An umbilical effluent system pumps effluent from the storage pond to where it’s needed, even if that is several kilometres away. The effluent flows through a large, flexible pipe to a specialist spreader and dribble bar mounted on the rear of a tractor. The tractor traverses the paddock as usual, towing the “umbilical” pipe behind.

Such a system can discharge at least 200,000L/hour, whereas a 20,000L tanker averaging three loads an hour would only manage 60,000L/hour.

Ikawai Dairies, in South Canterbury, switched to an umbilical system after having problems with blockages when discharging effluent through its pivot irrigators. The new system has made a huge difference to discharge levels. On Ikawai’s hill blocks it manages 200,000L/hour even when pumping 1.5km with a lift of up to 100m. On the flat the rate is more like 250,000L/hour. And all this on a 150hp John Deere with a 9-metre dribble bar.

One of the ways an umbilical effluent system helps you comply with environmental standards is through the design of its dribble bar. This uses hydraulics to give a consistent, measurable spread across the width of the bar. The system automatically records the amount of liquid spread, when it was spread and where, giving you proof of placement should regulators require it. The dribble bar also minimises odour and wind drift and ensures a more efficient uptake of nitrogen by placing the effluent directly on the ground, rather than spraying it into the air.

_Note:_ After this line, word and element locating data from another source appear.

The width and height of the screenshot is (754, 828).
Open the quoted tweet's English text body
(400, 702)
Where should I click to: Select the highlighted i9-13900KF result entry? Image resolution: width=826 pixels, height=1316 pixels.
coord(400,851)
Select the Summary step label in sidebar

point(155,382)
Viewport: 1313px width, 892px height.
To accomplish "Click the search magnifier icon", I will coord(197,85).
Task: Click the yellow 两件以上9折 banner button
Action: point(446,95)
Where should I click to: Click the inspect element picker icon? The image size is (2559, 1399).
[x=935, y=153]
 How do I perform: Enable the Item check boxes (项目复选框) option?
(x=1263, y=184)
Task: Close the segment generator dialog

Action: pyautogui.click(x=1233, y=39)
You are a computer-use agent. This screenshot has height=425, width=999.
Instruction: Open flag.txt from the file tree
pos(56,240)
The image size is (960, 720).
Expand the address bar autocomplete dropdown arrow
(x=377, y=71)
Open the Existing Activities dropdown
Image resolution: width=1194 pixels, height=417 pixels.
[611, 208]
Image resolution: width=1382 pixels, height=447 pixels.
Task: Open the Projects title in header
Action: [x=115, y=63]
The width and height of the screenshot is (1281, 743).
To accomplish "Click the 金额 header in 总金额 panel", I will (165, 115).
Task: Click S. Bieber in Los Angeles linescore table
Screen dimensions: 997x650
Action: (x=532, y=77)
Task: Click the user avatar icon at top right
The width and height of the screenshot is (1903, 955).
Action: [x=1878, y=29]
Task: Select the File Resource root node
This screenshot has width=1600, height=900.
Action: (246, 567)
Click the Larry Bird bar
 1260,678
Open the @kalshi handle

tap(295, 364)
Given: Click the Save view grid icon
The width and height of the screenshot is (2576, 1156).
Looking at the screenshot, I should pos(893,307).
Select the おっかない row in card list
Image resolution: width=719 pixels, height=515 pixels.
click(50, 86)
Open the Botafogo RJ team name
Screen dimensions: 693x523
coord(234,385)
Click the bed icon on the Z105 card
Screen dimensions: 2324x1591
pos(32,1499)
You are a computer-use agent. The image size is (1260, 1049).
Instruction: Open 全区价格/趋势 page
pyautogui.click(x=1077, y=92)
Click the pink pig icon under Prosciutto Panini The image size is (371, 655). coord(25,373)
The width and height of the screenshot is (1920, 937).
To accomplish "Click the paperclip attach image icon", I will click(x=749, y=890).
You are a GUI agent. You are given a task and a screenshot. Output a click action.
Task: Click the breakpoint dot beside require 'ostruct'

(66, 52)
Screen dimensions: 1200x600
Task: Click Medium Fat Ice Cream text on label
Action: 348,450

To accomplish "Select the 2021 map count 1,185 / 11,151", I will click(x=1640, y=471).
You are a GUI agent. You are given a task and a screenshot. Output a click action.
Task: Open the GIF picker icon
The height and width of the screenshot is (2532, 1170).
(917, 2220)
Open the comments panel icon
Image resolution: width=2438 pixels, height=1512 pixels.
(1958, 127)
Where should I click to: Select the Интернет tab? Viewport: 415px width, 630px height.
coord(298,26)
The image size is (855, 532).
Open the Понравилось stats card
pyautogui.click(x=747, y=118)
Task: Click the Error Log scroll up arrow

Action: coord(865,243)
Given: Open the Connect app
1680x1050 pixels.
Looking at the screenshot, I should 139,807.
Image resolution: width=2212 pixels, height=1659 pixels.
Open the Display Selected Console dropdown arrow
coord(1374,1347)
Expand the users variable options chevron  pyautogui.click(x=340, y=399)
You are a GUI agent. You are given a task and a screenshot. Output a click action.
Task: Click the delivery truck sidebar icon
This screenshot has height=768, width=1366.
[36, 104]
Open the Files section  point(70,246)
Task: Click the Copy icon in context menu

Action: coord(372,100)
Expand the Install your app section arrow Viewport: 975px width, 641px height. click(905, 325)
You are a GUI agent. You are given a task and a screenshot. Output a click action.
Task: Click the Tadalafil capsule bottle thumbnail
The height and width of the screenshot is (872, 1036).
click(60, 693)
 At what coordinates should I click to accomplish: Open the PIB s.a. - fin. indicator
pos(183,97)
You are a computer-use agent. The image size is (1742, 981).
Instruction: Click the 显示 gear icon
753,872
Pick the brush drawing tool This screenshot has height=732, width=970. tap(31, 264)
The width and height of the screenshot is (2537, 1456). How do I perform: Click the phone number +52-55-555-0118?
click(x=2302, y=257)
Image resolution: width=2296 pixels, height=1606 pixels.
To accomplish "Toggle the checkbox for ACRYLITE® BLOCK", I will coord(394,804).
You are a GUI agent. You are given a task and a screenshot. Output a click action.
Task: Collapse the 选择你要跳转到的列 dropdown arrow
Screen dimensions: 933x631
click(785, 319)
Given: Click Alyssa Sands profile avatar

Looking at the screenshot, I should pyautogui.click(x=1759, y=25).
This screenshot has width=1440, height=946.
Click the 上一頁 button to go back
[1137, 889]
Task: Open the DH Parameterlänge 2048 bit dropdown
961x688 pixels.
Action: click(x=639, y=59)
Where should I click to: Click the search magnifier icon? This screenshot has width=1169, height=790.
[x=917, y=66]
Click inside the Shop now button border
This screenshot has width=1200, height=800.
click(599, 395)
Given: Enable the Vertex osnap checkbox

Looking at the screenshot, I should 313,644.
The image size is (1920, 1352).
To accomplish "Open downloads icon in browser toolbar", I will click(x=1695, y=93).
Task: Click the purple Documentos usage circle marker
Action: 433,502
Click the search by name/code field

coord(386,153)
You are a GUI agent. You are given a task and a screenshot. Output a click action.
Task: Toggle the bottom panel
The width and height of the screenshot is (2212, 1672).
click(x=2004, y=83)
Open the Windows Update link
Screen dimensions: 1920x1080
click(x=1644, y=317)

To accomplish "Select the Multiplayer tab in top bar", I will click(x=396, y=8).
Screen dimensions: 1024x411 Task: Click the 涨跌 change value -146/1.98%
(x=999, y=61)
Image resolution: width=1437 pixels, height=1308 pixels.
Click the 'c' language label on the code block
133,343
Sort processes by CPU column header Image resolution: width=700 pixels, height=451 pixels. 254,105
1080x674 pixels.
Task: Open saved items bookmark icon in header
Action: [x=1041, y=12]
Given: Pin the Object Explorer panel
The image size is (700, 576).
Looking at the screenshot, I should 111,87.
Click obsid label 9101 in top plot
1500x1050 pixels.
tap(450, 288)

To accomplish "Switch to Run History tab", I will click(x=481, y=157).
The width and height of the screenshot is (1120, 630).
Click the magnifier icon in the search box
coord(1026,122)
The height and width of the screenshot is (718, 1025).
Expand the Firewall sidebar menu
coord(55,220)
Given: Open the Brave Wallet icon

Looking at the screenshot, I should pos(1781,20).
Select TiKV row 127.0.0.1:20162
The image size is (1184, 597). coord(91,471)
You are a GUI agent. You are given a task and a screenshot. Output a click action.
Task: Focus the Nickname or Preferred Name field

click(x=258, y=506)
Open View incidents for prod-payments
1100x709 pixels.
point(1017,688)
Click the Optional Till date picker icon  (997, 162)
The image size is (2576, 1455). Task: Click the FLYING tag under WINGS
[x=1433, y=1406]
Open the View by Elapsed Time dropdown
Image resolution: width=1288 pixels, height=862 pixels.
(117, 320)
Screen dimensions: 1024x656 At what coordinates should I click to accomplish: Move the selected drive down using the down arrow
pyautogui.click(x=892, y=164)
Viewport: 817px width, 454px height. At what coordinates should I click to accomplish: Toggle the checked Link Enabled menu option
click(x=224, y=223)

An umbilical effluent system increases productivity by saving you time. It has a discharge rate four times faster than a tanker system, which gives you the option of picking and choosing when best to empty the storage pond depending on weather and paddock conditions. Also, the umbilical pipe can take a more direct path to where the effluent is needed, rather than being constrained as a tanker is to following a designated roadway, which would add distance and time to the turnaround.

Another key benefit of an umbilical effluent system is the money to be saved by reducing traffic and loadweights on pasture and farmways. A fully laden 16,000-litre tanker and tractor weighs about 32 tonnes, whereas a tractor and spreader carrying reels of hose weighs about 12 tonnes. Where more than one tanker is working on a site there are safety issues as well – tractors having to pass each other by pulling over to the edge of narrow tracks, for example.

The lighter weight of a tractor and umbilical hose also considerably lessens soil compaction, which helps reduce water runoff and increase crop yield. Gateways in particular benefit. These soon become damaged from tankers coming and going, whereas an umbilical system goes through the gate only twice – once in and once out.

As you can see, an umbilical effluent system is a more productive, efficient and environmentally sustainable way to get your herd’s liquid gold to where it is needed and keep it away from where it is not.